[Bug] Error in the "initialize" method of BatchIndependentMultitaskGPModel.

[Miguel-Hombrados]

🐛 Bug

When the method "initialize" is used passing a dictionary of the parameters, in the case of an additive kernel. In particular, I suspect "_get_module_and_name()" is not splitting correctly the dictionary keys into modules list, that is why is not finding it within the ModuleList

Code snippet to reproduce

Iinitalization of the parameters
 hypers = {
            'likelihood.noise': torch.tensor(1.),
            'likelihood.task_noises': 0.1*torch.ones(task_num),
            'covar_module.kernels[0].base_kernel.outputscale': 0.1*torch.ones(task_num)
            'covar_module.kernels[1].bias': 1*torch.ones(task_num,1,1)   # Scale Kernel
            }
Kernel definition:
         kernel_cov =  gpytorch.kernels.RBFKernel(batch_shape=torch.Size([num_task]))
        self.covar_module = gpytorch.kernels.ScaleKernel(kernel_cov,
            batch_shape=torch.Size([num_task])
        ) + bias(batch_shape=torch.Size([num_task])) 
# Please make sure it does not require any external dependencies (other than PyTorch!)
# (We much prefer small snippets rather than links to existing libraries!)

Stack trace/error message

"Invalid parameter name {}. {} has no module {}".format(parameter_name, type(self).__name__, module)
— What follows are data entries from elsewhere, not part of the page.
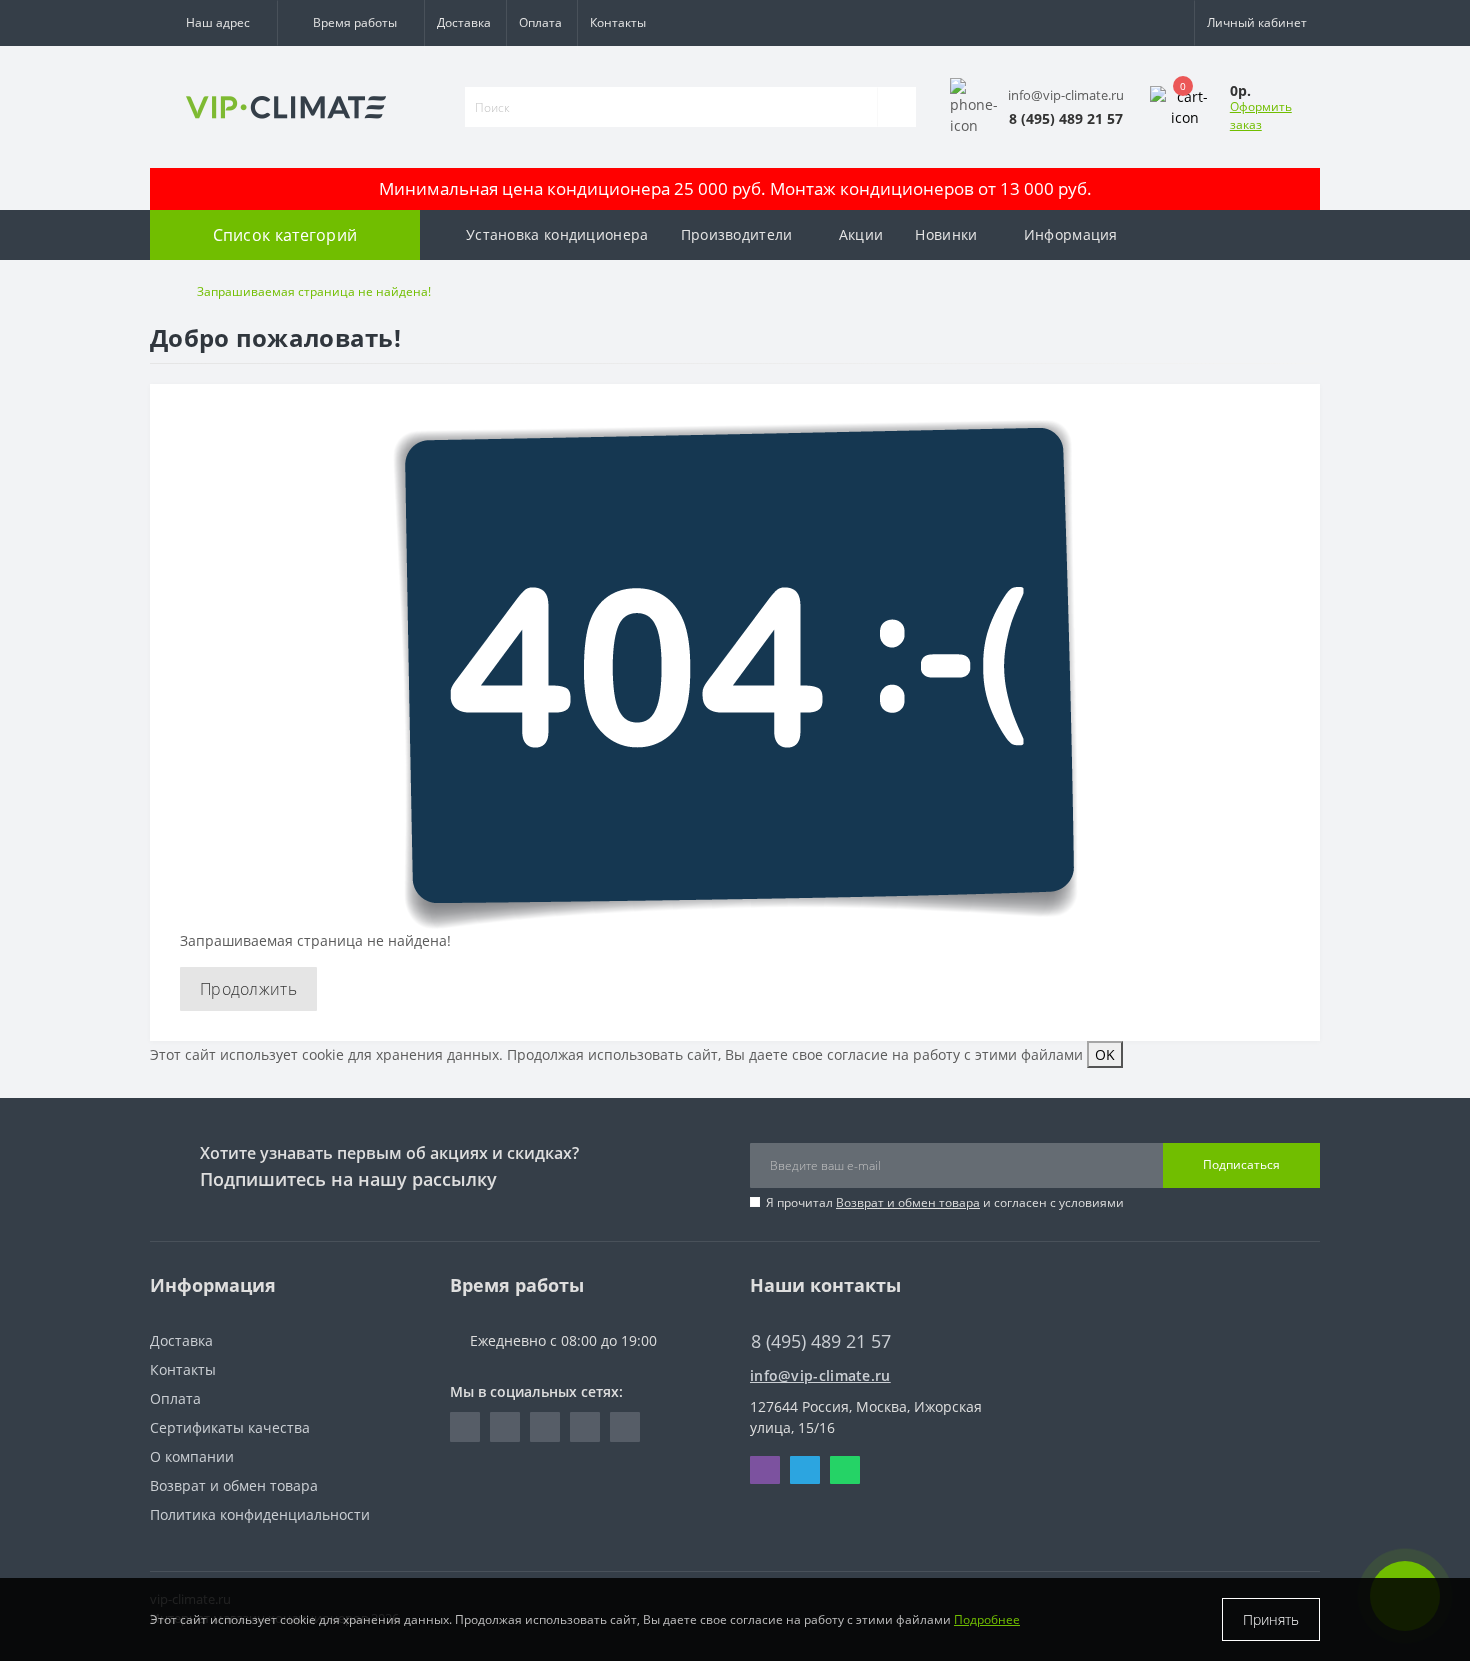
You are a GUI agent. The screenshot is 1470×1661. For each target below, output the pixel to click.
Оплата (540, 22)
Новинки (946, 234)
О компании (192, 1456)
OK (1105, 1054)
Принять (1271, 1619)
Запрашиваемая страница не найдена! (314, 291)
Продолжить (248, 989)
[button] (213, 23)
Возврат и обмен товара (908, 1202)
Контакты (618, 22)
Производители (737, 234)
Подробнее (987, 1619)
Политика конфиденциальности (260, 1514)
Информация (1071, 234)
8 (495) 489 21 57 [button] (821, 1341)
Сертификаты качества (230, 1427)
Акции (861, 234)
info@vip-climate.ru (820, 1375)
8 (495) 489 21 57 (806, 1311)
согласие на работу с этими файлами (955, 1054)
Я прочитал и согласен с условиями (945, 1202)
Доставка (464, 22)
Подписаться (1241, 1164)
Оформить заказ (1261, 115)
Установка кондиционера (557, 234)
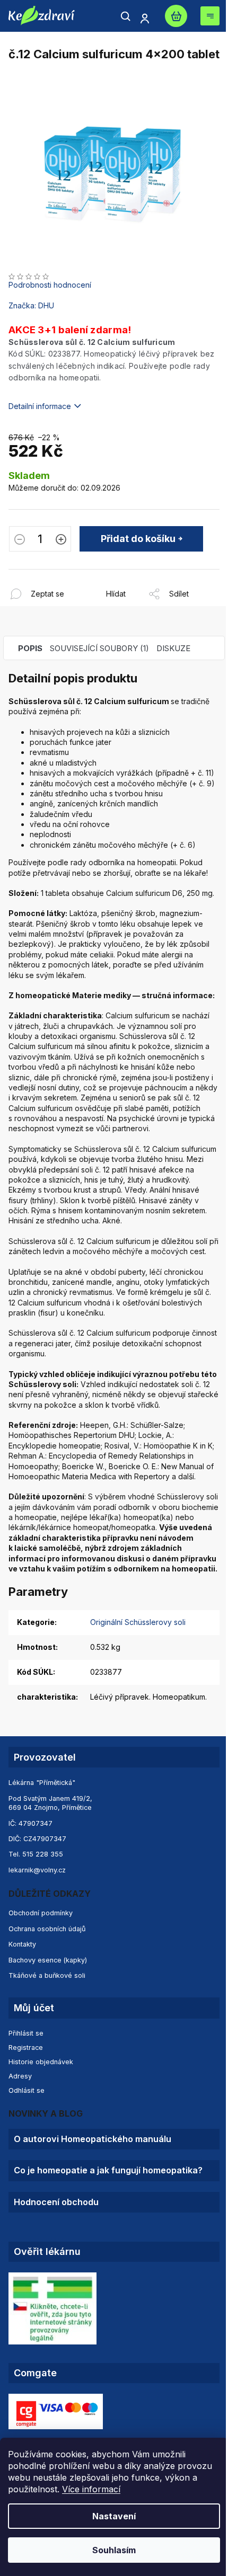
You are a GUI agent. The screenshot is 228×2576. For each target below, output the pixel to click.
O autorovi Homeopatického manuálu (92, 2139)
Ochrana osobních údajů (46, 1929)
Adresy (20, 2076)
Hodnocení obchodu (56, 2202)
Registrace (25, 2047)
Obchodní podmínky (40, 1913)
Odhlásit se (26, 2090)
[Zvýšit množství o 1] (61, 540)
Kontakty (22, 1944)
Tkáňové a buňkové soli (46, 1975)
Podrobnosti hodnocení (49, 284)
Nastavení (114, 2516)
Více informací (91, 2489)
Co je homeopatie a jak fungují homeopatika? (108, 2170)
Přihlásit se (25, 2033)
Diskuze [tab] (173, 648)
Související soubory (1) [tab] (99, 648)
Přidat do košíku (138, 538)
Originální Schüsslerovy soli (138, 1622)
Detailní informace (39, 406)
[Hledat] (125, 16)
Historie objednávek (40, 2062)
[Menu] (210, 15)
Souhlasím (114, 2550)
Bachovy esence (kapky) (47, 1960)
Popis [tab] (30, 648)
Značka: (31, 305)
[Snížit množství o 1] (19, 540)
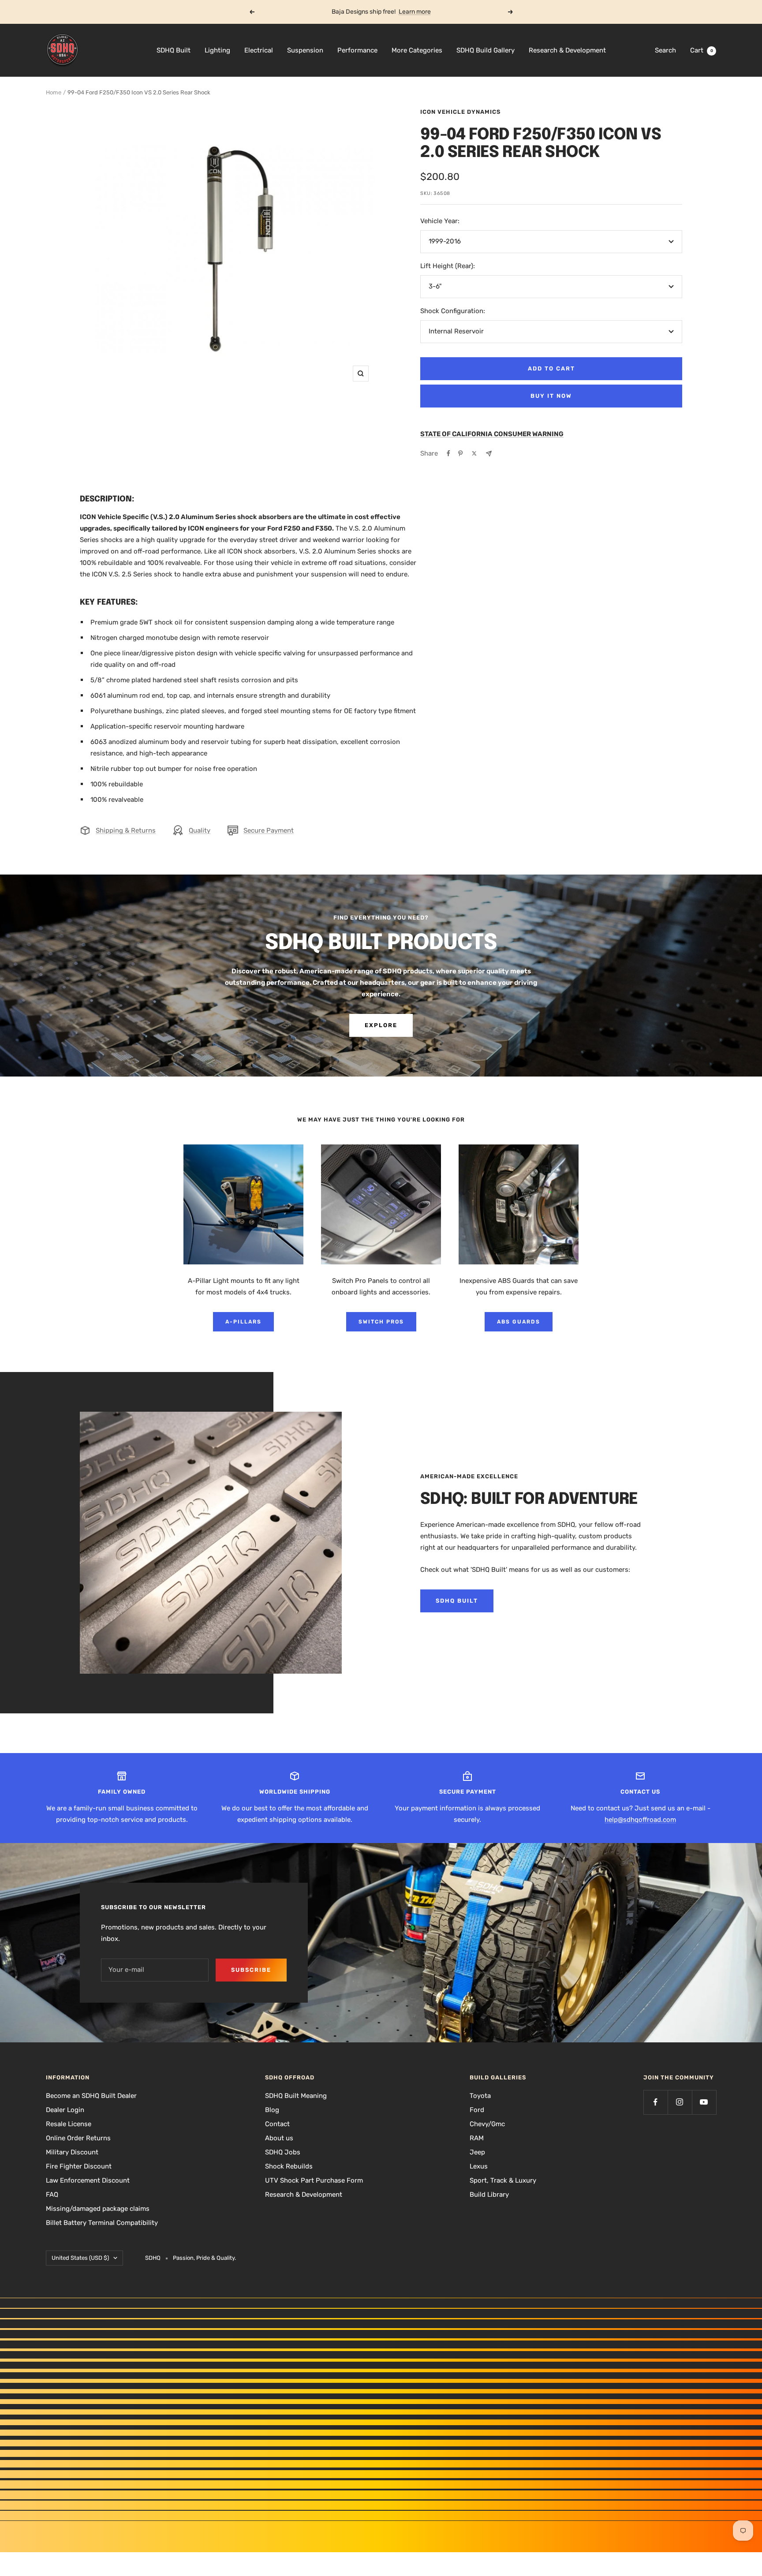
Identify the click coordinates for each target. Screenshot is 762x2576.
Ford (477, 2110)
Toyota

AttributeError: Invalid parameter name kernels[0].base_kernel.outputscale. AdditiveKernel has no module kernels[0]

Expected Behavior

Proper initialization of the parameters of the sum of kernels.

System information

Please complete the following information:

• GPytorch 1.6.0
• Pytorch 1.10.0+cpu
• Windows 10 Pro

Additional context

The second kernel added is a custom kernel, but that should not be a problem since the error occurs before that.

[wjmaddox]

Can you provide a model class here? From what I see, the tutorial doesn't include the additive kernel portion so it'd be nice to see what exactly is going wrong.

[Miguel-Hombrados]

The kernel is defined as:

kernel_cov = gpytorch.kernels.LinearKernel(batch_shape=torch.Size([num_task])) self.covar_module = gpytorch.kernels.ScaleKernel(kernel_cov, batch_shape=torch.Size([num_task]) ) + bias(batch_shape=torch.Size([num_task])) The class of the custom kernel is:

`class bias(gpytorch.kernels.Kernel):

the sinc kernel is stationary

is_stationary = False

# We will register the parameter when initializing the kernel
def __init__(self, bias_prior=None, bias_constraint=None, **kwargs):
    super().__init__(**kwargs)

    # register the raw parameter
    self.register_parameter(
        name='raw_bias', parameter=torch.nn.Parameter(torch.zeros(*self.batch_shape, 1, 1))
    )

    # set the parameter constraint to be positive, when nothing is specified
    if bias_constraint is None:
        bias_constraint = Positive()

    # register the constraint
    self.register_constraint("raw_bias", bias_constraint)

    # set the parameter prior, see
    # https://docs.gpytorch.ai/en/latest/module.html#gpytorch.Module.register_prior
    if bias_prior is not None:
        self.register_prior(
            "bias_prior",
            bias_prior,
            lambda m: m.bias,
            lambda m, v : m._set_bias(v),
        )

# now set up the 'actual' paramter
@property
def bias(self):
    # when accessing the parameter, apply the constraint transform
    return self.raw_bias_constraint.transform(self.raw_bias)

@bias.setter
def bias(self, value):
    return self._set_bias(value)

def _set_bias(self, value):
    if not torch.is_tensor(value):
        value = torch.as_tensor(value).to(self.raw_bias)
    # when setting the paramater, transform the actual value to a raw one by applying the inverse transform
    self.initialize(raw_bias=self.raw_bias_constraint.inverse_transform(value))

# this is the kernel function
def forward(self, x1, x2, **params):
    # apply biasscale
    x1_ = x1
    x2_ = x2
    # calculate the distance between inputs
    diff = self.covar_dist(x1_, x2_, **params)
    diff0 = torch.ones_like(diff)*self.bias
    # prevent divide by 0 errors
    diff0.where(diff0 == 0, torch.as_tensor(1e-20))
    # return sinc(diff) = sin(diff) / diff
    return diff0`